Often at the start of the holiday season, I make a things I don’t do list. I first read the idea in one of Shauna Niequist’s books, but others mentioned similar practices. It’s pretty simple, and you can make a list at any time, but I think it’s especially useful during a busy season. You just choose a few things that you’re not going to do. In December, you might choose to not send Christmas cards, not make plans more than one or two evenings in a week, opt out of hiding an elf on the shelf, use only stick-on bows and tags, etc., etc., etc., — there are endless things to say “no” to. And then, once the list is made, you don’t do those things.
This year, I haven’t given as much time to the practice. Still, I have been careful not to over plan and to remind myself (as my friend brilliantly said years ago) that twinkle lights are magical on their own (no need to fill my kids’ days with activities when they can walk out the front door and find magic).
This year, I’m thinking about a similar but heavier question — Richard Rohr, in Preparing for Christmas1, asks us: What expectations and demands of life can you let go of so that you can be more prepared for the coming of Jesus? This question asks more of me. It asks me to mine my soul for what is standing in the way — it asks me to “let go” to be prepared. For me, this year, it’s not only about doing less but expecting less.

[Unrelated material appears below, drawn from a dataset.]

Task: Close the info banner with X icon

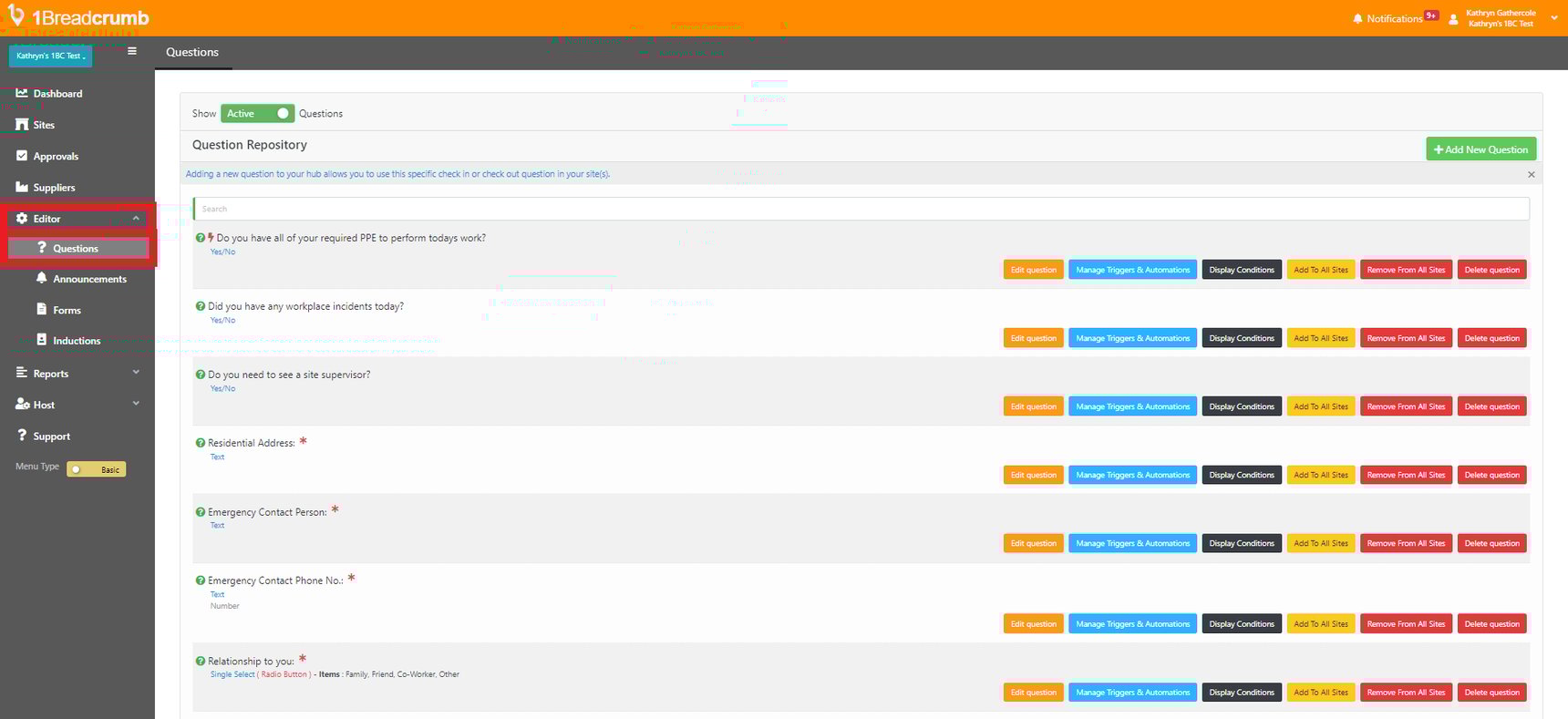Action: [1531, 174]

Peace is a particularly hard Advent theme to write about this year. With war, violence, and hunger around the world, gun violence, hate and consumerism closer to home, and grief, loss, and sadness in our own lives — it can be hard to know where to begin
Thomas a Kempis gives us an idea, he says: First, keep the peace within yourself, then you can also bring peace to others.

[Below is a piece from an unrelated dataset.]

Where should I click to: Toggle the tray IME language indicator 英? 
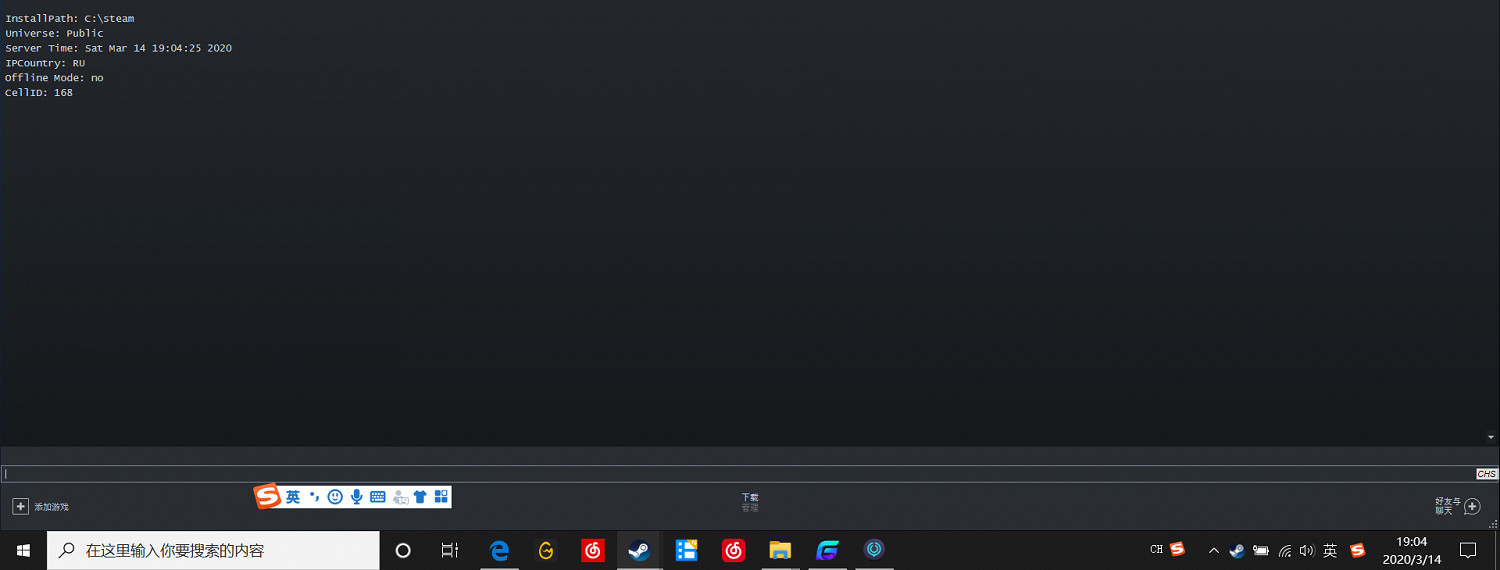(1330, 550)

I keep thinking that if hope can be active2, so can peace. It sometimes feels elusive, but peace is available to us — even when it feels like it belongs to someone else. Even when it feels like it’s not for me with my anxiety and endless struggle for control, with three kids and work demands and a long list of things to do (and not do) — peace is available. I’m learning that when I’m willing to peel away not just the to-dos but the expectations and demands, I begin to experience glimpses of peace.
I wonder if, in our attempt to prepare for the coming of Jesus, we might find a little peace in letting go. That first step is so important — it cannot be skipped. If we want to be peacemakers, we must first find the peace within ourselves, only then can we bring peace to others.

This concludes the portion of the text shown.